Briefly, sample features are univariate time series which may consist of only white noise (negative) or white noise supplemented with a pure sine-wave of random frequency (positive).
The goal of the game is to train a Neural Network which may be able to detect if sample features do or do not contain a true signal.
[1]:
# EpyNN/epynnlive/dummy_time/train.ipynb
# Install dependencies
!pip3 install --upgrade-strategy only-if-needed epynn
# Standard library imports
import random
# Related third party imports
import matplotlib.pyplot as plt
import numpy as np
# Local application/library specific imports
import epynn.initialize
from epynn.commons.maths import relu, softmax
from epynn.commons.library import (
configure_directory,
read_model,
)
from epynn.network.models import EpyNN
from epynn.dropout.models import Dropout
from epynn.embedding.models import Embedding
from epynn.flatten.models import Flatten
from epynn.rnn.models import RNN
from epynn.dense.models import Dense
from epynnlive.dummy_time.prepare_dataset import prepare_dataset
from epynnlive.dummy_time.settings import se_hPars
########################## CONFIGURE ##########################
random.seed(1)
np.random.seed(1)
np.set_printoptions(threshold=10)
np.seterr(all='warn')
configure_directory()
############################ DATASET ##########################
X_features, Y_label = prepare_dataset(N_SAMPLES=1024)
Let’s control what we retrieved.
[2]:
print(X_features[0].shape)
print(X_features[0])
(128, 1)
[[-0.35376783]
[-0.17895082]
[-0.29156932]
...
[-0.25263271]
[-0.74700792]
[-0.16726332]]
This is called a univariate time series because it contains a single measurement per time step. Note we retrieved data with a sampling rate of 128 Hz and duration of 1 second for a total of 128 points.
[3]:
plt.plot(X_features[0], label='label: %s' % Y_label[0])
plt.plot(X_features[1], label='label: %s' % Y_label[1])
plt.legend()
plt.show()
plt.close()
While sample features corresponding to label: 1
do not contain a true signal, sample features corresponding to label: 0
do contain a true signal of random frequency.
Feed-Forward (FF)
Feed-Forward Neural Networks are advantageous compared to other architectures because they are relatively fast to train, and most often less sensitive to parameters of training, also called hyperparameters.
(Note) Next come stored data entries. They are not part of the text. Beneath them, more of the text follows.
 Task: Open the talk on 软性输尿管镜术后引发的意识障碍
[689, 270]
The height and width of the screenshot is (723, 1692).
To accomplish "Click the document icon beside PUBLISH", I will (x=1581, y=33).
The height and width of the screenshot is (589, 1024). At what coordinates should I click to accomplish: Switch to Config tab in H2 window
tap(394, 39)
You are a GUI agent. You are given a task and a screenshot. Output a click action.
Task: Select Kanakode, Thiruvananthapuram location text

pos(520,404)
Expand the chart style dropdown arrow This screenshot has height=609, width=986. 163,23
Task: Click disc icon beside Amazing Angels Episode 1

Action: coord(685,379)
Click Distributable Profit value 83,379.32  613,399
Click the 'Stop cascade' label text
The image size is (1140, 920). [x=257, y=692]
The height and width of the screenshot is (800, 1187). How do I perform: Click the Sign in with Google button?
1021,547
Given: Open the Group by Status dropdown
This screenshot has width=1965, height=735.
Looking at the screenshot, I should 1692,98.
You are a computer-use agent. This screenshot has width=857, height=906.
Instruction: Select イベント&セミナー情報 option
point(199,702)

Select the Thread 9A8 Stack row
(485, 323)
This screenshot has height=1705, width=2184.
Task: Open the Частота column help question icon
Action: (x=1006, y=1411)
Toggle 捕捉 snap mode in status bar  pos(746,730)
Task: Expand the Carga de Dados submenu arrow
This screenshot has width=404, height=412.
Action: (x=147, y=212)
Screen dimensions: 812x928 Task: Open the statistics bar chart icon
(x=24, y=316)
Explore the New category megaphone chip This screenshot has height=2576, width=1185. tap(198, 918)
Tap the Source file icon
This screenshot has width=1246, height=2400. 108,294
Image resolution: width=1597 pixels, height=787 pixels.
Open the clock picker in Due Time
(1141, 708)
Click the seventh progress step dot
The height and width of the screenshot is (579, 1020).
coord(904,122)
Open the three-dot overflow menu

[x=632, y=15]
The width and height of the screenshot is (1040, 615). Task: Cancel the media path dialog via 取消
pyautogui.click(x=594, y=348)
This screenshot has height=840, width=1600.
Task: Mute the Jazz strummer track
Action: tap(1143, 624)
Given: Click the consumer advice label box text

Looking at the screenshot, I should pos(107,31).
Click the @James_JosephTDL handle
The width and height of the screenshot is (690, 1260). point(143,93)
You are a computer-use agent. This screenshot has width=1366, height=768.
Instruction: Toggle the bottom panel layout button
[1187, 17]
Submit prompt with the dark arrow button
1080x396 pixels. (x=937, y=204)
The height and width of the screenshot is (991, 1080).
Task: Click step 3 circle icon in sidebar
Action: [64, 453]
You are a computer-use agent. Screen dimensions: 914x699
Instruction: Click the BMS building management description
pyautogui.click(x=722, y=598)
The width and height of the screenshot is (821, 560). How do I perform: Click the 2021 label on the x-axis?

Therefore, they are most commonly a first choice when dealing with a new problem and prior to further insights.
Embedding
In EpyNN, sample features (X_features) and labels (Y_label) are passed to the corresponding arguments value when instantiating the embedding or input layer. It is required to use this layer in EpyNN, which is then always the first layer of the network architecture. The layer consists of a simple forward pass but contains several routines to prepare data according to user choices.
[4]:
embedding = Embedding(X_data=X_features,
Y_data=Y_label,
Y_encode=True,
relative_size=(2, 1, 0))
Herein, we instructed to the class constructor Embedding
to one-hot encode the set of sample label Y_encode=True
. We also instructed to split data in order to build a training set contraining 2/3
of the whole set while the validation set will contain 1/3
.
The training procedure is exclusively driven by the training data. However, one may judge how general the model can be by comparing metrics with evaluation on the validation set.
Flatten-(Dense)n
As introduced before, sample features are univariate time series and as such the set of sample features has 3 dimensions.
[5]:
print(embedding.dtrain.X.shape) # (m, s, v)
(683, 128, 1)
It contains 683 samples (m), each described by a sequence of 128 features (s) containing 1 element (v).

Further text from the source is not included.